On June 27, 2024, Cloudflare’s widely used 1.1.1.1 public DNS resolver service experienced disruptions due to a combination of Border Gateway Protocol (BGP) hijacking and a route leak. This incident left a small percentage of users worldwide unable to access the service or facing significant latency issues.
Incident Details
- Date of Incident: June 27, 2024
- Affected Service: Cloudflare’s 1.1.1.1 public DNS resolver
- Cause: BGP hijacking and route leak
Technical Analysis
- BGP Hijacking: A Brazilian network operator, Eletronet (AS267613), mistakenly announced ownership of the 1.1.1.1/32 prefix. This misannouncement diverted traffic away from Cloudflare’s servers, leading to disruptions.
- Route Leak: Another Brazilian network, Nova Rede de Telecomunicações (AS262504), erroneously leaked the 1.1.1.0/24 prefix upstream. This exacerbated the issue by spreading the incorrect routing information further.
Impact
- Unreachability: The combined BGP hijacking and route leak caused immediate unreachability for 1.1.1.1 from over 300 networks across 70 countries.
- User Impact: The overall impact on users was minimal, with less than 1% of users in the UK and Germany affected.
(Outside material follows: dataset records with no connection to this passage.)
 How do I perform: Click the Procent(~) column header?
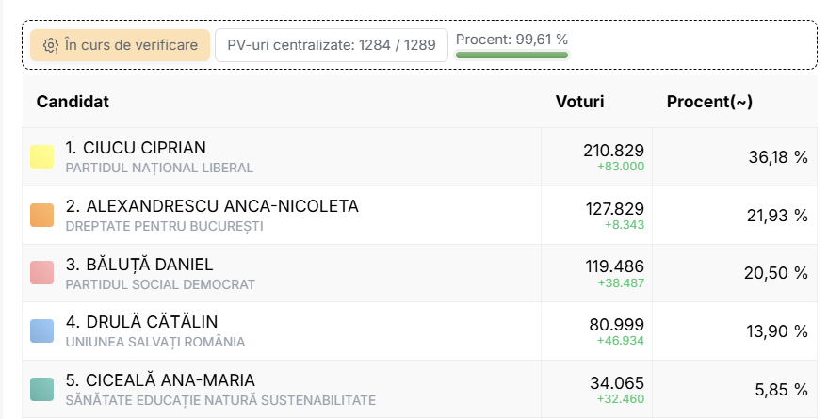[x=709, y=102]
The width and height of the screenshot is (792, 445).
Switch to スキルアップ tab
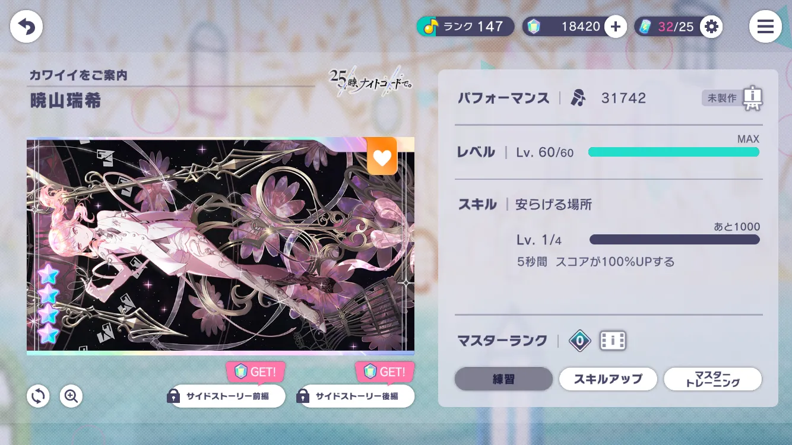click(x=608, y=379)
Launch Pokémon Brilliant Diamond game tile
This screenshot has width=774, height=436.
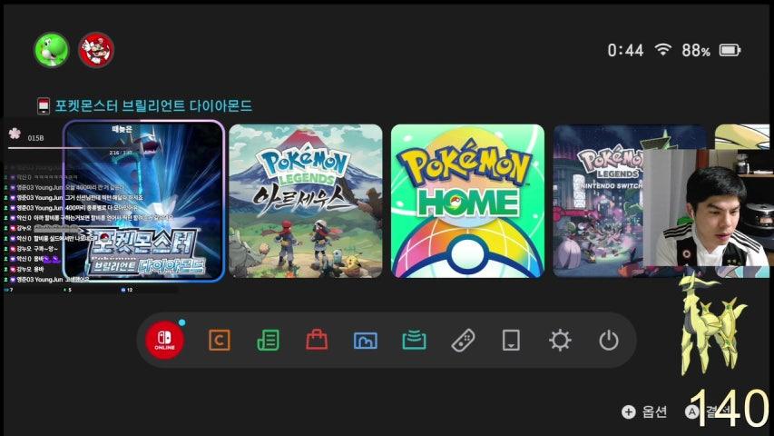click(143, 201)
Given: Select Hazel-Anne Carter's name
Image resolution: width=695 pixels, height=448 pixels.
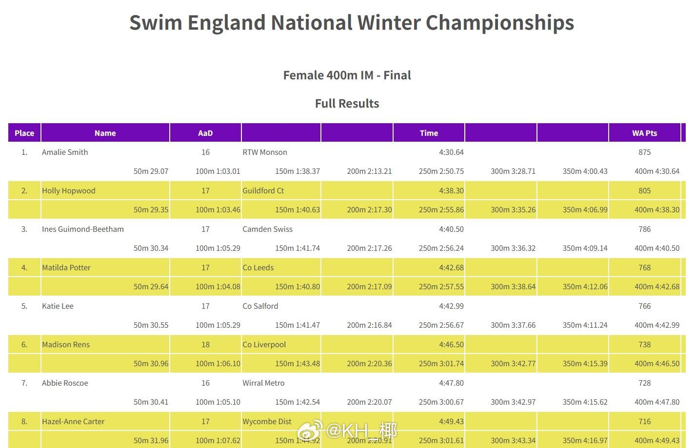Looking at the screenshot, I should click(x=73, y=421).
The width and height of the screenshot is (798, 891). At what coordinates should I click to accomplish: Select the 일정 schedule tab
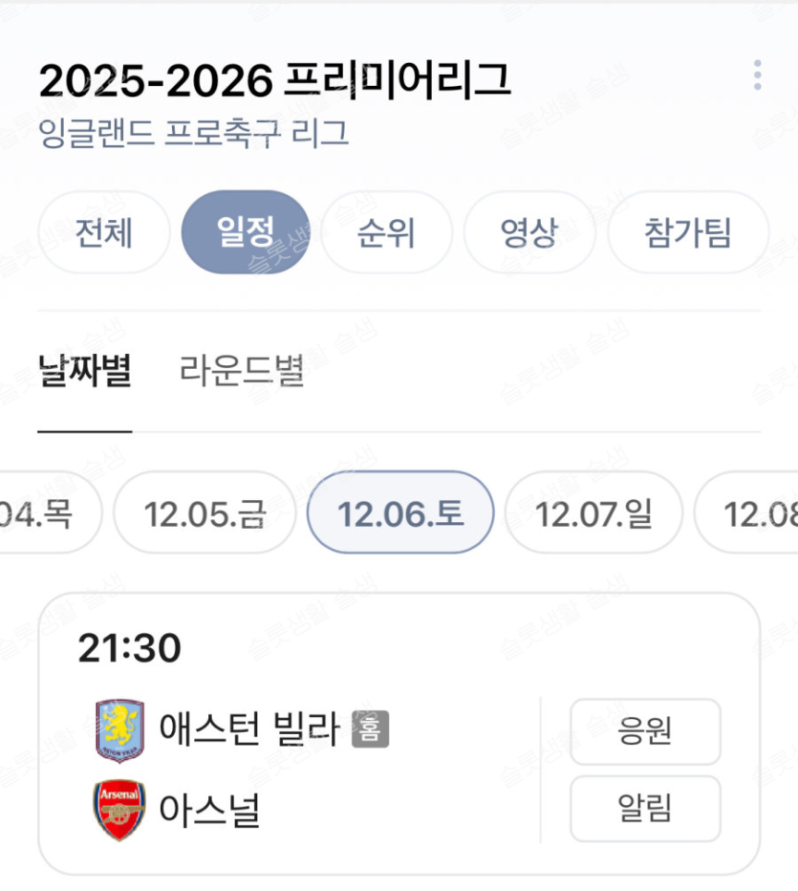click(x=246, y=233)
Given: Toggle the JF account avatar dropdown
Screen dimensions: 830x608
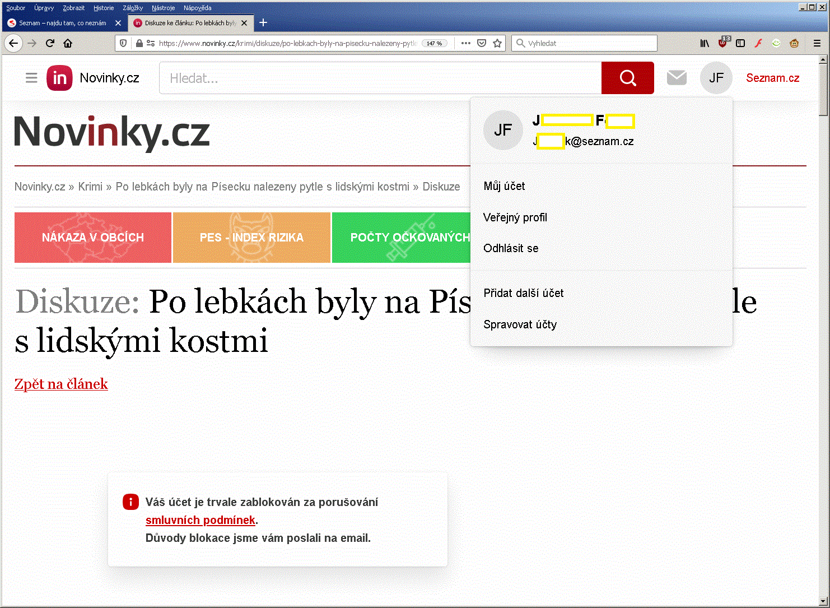Looking at the screenshot, I should click(716, 78).
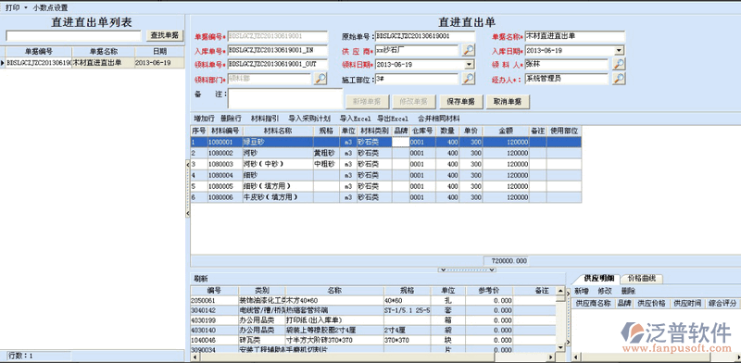This screenshot has width=741, height=363.
Task: Select the 河砂（中砂） material row
Action: coord(385,164)
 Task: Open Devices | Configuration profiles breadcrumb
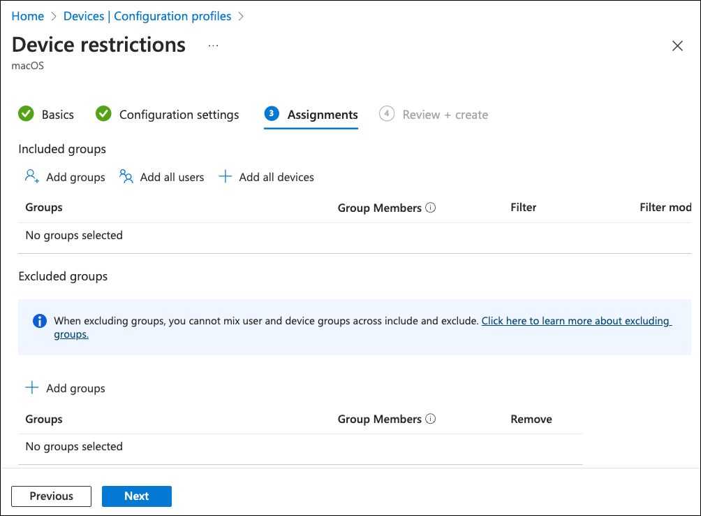147,16
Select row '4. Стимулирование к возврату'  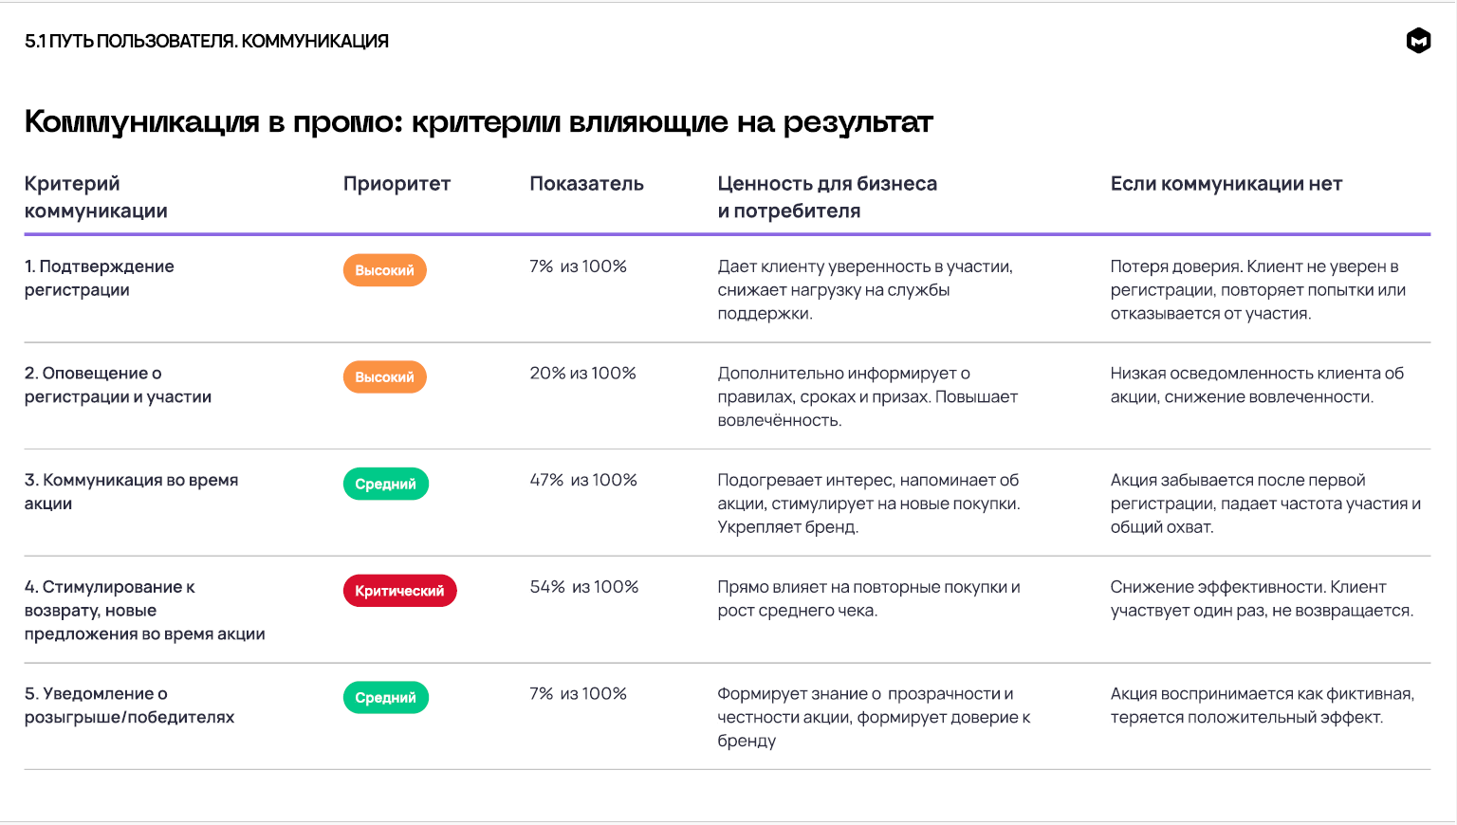tap(144, 610)
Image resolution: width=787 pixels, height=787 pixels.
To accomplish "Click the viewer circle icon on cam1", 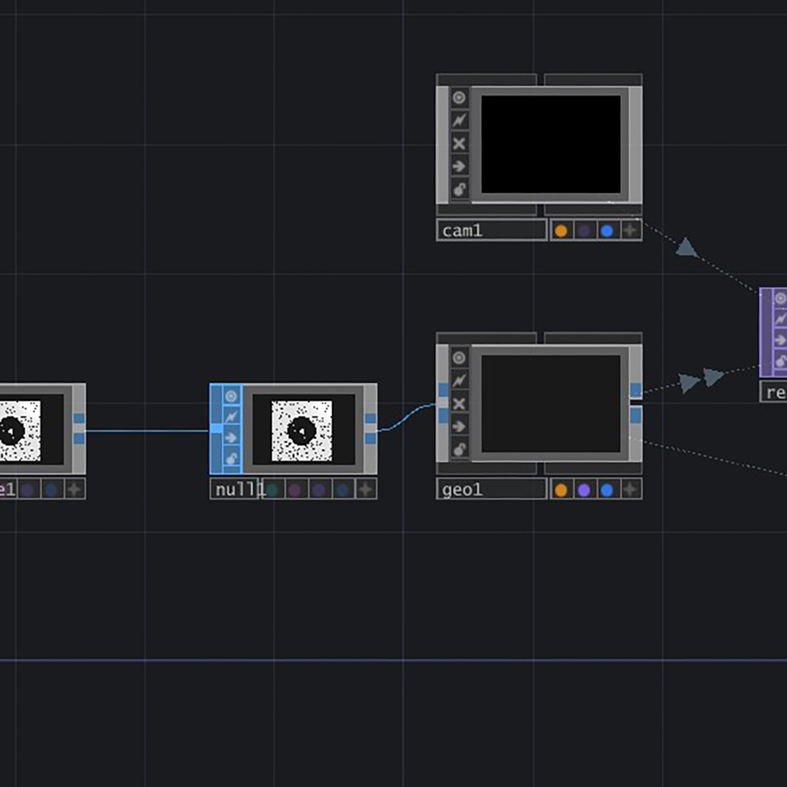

However, some users experienced complete unreachability, while others faced high latency.
- Affected Regions: Intermittent access issues were particularly visible in traffic from Germany and the United States.
Security Implications
- BGP Vulnerabilities: The incident highlights the vulnerabilities in the global BGP ecosystem, which remains susceptible to both hijacking and route leaks.
- Importance of RPKI: Resource Public Key Infrastructure (RPKI) is a security framework designed to prevent BGP hijacking. While Cloudflare had implemented RPKI, the complexity of this incident, involving both hijacking and leaking, resulted in a partial outage.
Mitigation and Recommendations
- Enhanced BGP Monitoring:
- Regularly monitor BGP announcements and routing tables to detect and respond to suspicious activities promptly.
- RPKI Implementation:
- Ensure full implementation of RPKI across all networks to prevent unauthorized BGP announcements.
- Incident Response:
- Develop and maintain robust incident response plans to quickly address BGP-related disruptions.
- Collaboration with Network Operators:
- Foster collaboration among network operators globally to improve the security and stability of BGP routing.
The disruption of Cloudflare’s 1.1.1.1 DNS service due to BGP hijacking and a route leak underscores the critical need for enhanced BGP security measures. While the overall user impact was limited, the incident highlights persistent vulnerabilities within the global internet routing infrastructure. By adopting comprehensive security frameworks like RPKI and improving BGP monitoring, the resilience of internet services can be significantly strengthened.